**Goal of the exercise:** What you write must match, character for character, the lines from the one with "This screenshot has height=283, width=461." down to the one with "Given: Enable 启用代理服务器投票 radio in right window" in the listing below, minus its pictures.

**Records provided:**
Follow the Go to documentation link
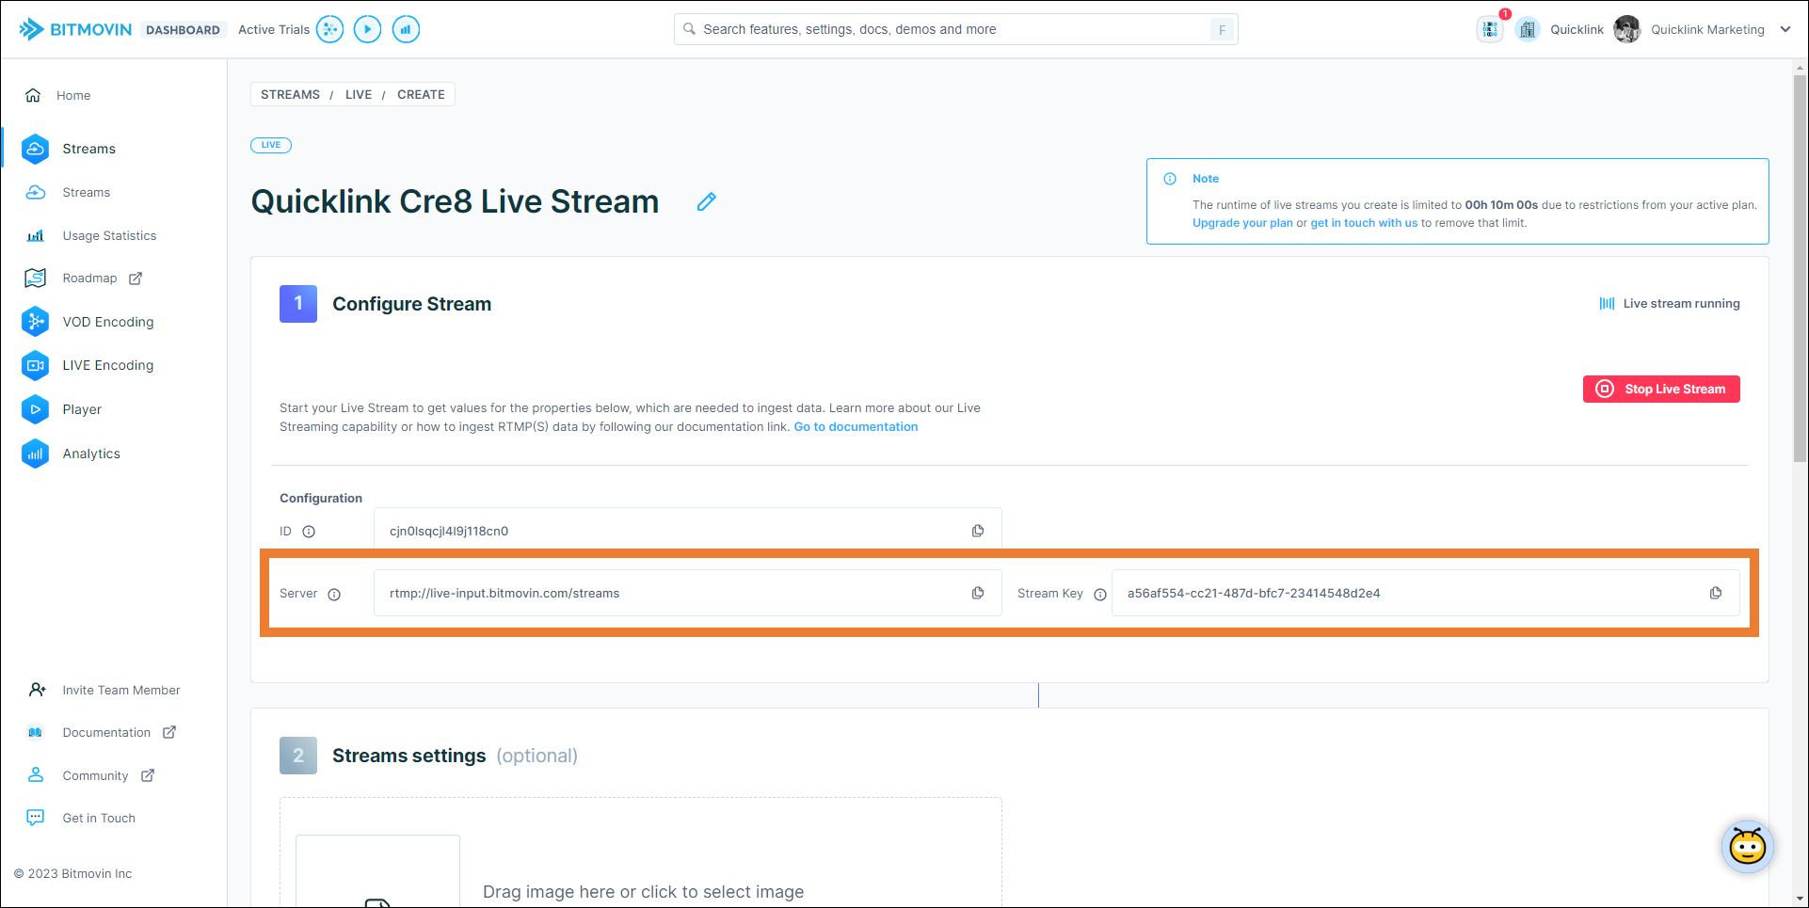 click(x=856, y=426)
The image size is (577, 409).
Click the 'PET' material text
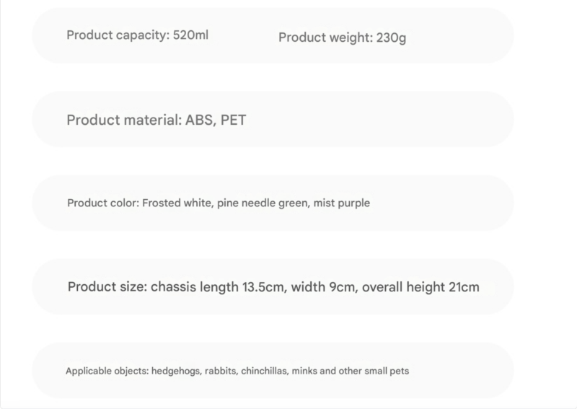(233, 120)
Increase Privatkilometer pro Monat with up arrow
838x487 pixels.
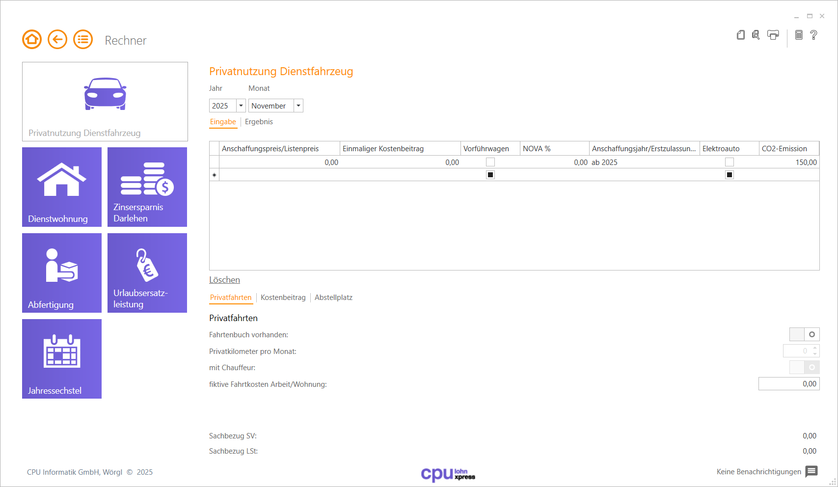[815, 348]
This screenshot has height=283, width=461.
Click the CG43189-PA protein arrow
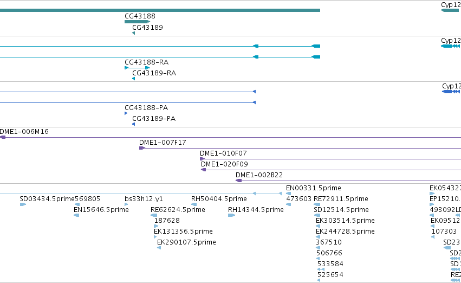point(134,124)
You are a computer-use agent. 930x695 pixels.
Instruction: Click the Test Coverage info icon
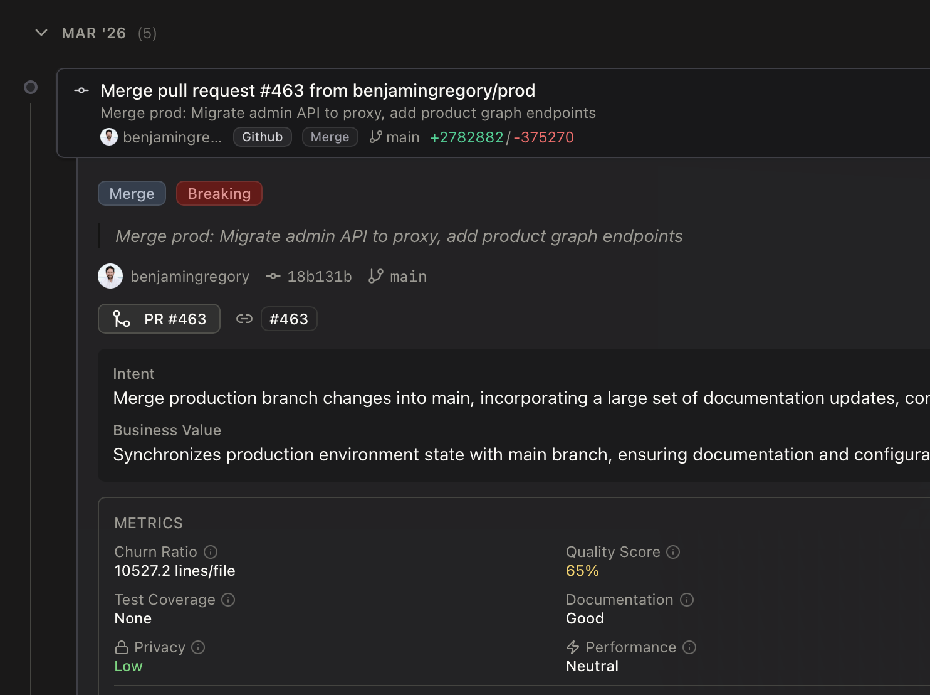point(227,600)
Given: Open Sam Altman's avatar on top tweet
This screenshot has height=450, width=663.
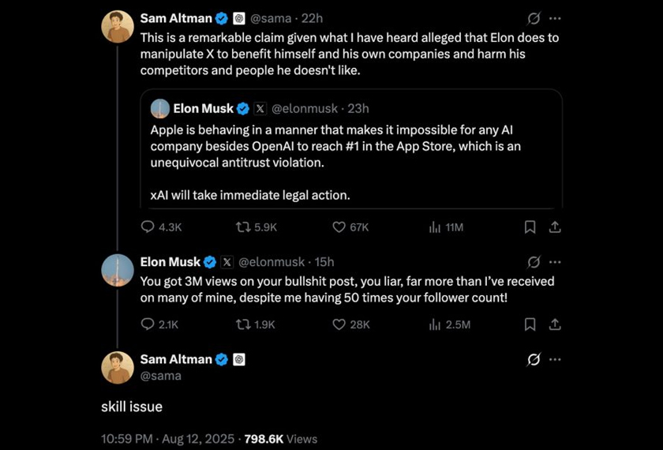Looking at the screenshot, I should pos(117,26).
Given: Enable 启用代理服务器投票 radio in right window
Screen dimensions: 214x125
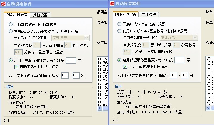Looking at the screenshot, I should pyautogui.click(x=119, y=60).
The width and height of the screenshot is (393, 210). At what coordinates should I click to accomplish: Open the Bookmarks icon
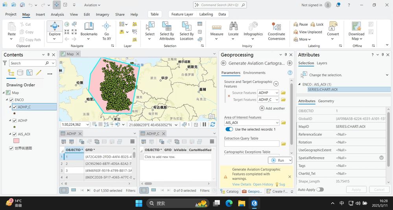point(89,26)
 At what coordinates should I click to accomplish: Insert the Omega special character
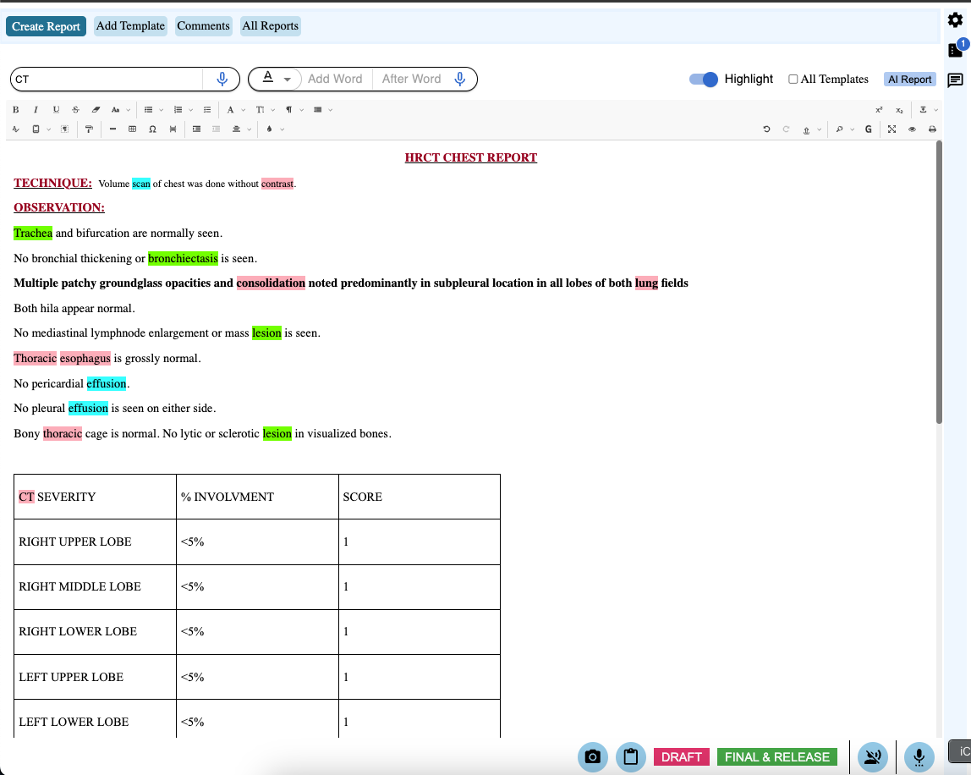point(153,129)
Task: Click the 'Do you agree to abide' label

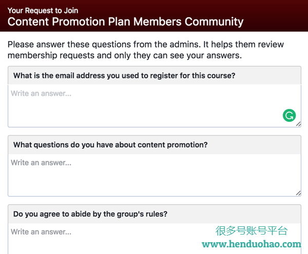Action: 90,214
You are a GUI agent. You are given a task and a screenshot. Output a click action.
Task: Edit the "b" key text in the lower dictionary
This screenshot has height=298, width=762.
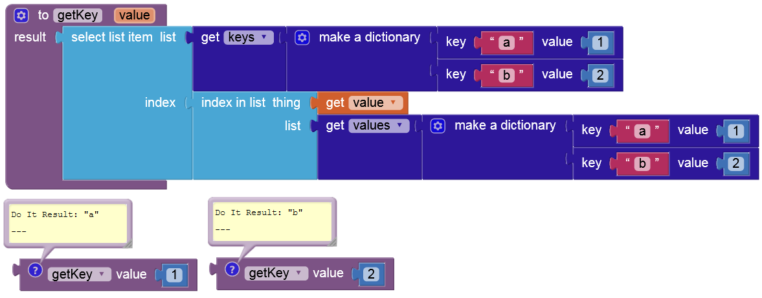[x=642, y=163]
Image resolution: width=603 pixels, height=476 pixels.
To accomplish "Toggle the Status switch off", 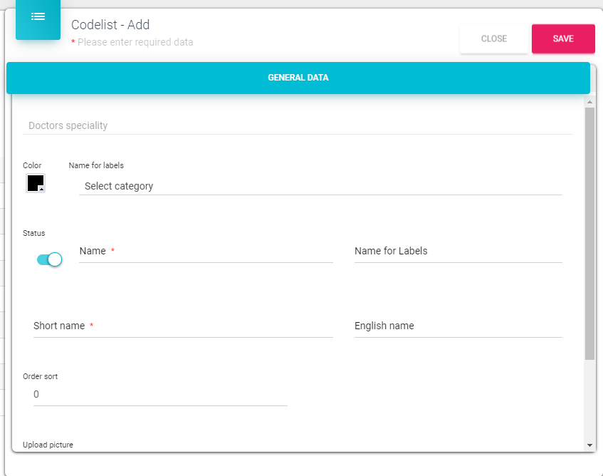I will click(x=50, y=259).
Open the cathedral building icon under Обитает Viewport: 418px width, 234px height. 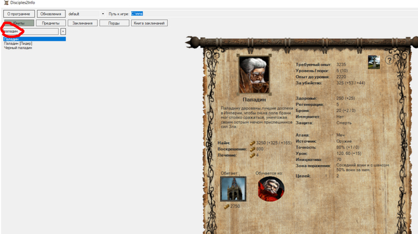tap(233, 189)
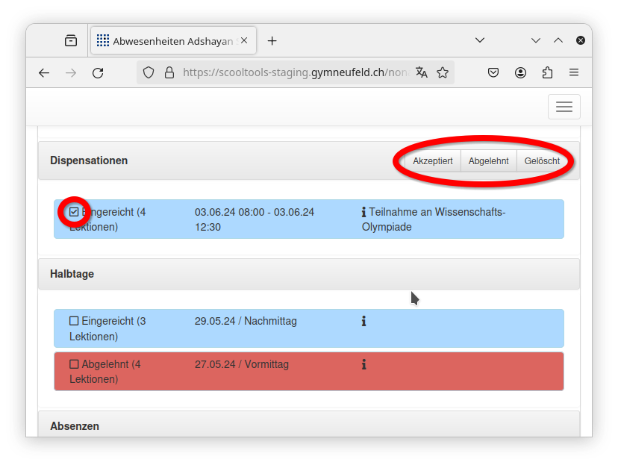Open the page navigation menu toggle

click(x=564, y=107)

**Result of this task:**
This screenshot has height=283, width=461.
Click the CG43189-PA protein arrow
point(134,124)
You are a computer-use agent. 930x695 pixels.
Instruction: Click the Test Coverage info icon
point(227,600)
Given: Open Sam Altman's avatar on top tweet
This screenshot has height=450, width=663.
Looking at the screenshot, I should pos(117,26).
Given: Enable 启用代理服务器投票 radio in right window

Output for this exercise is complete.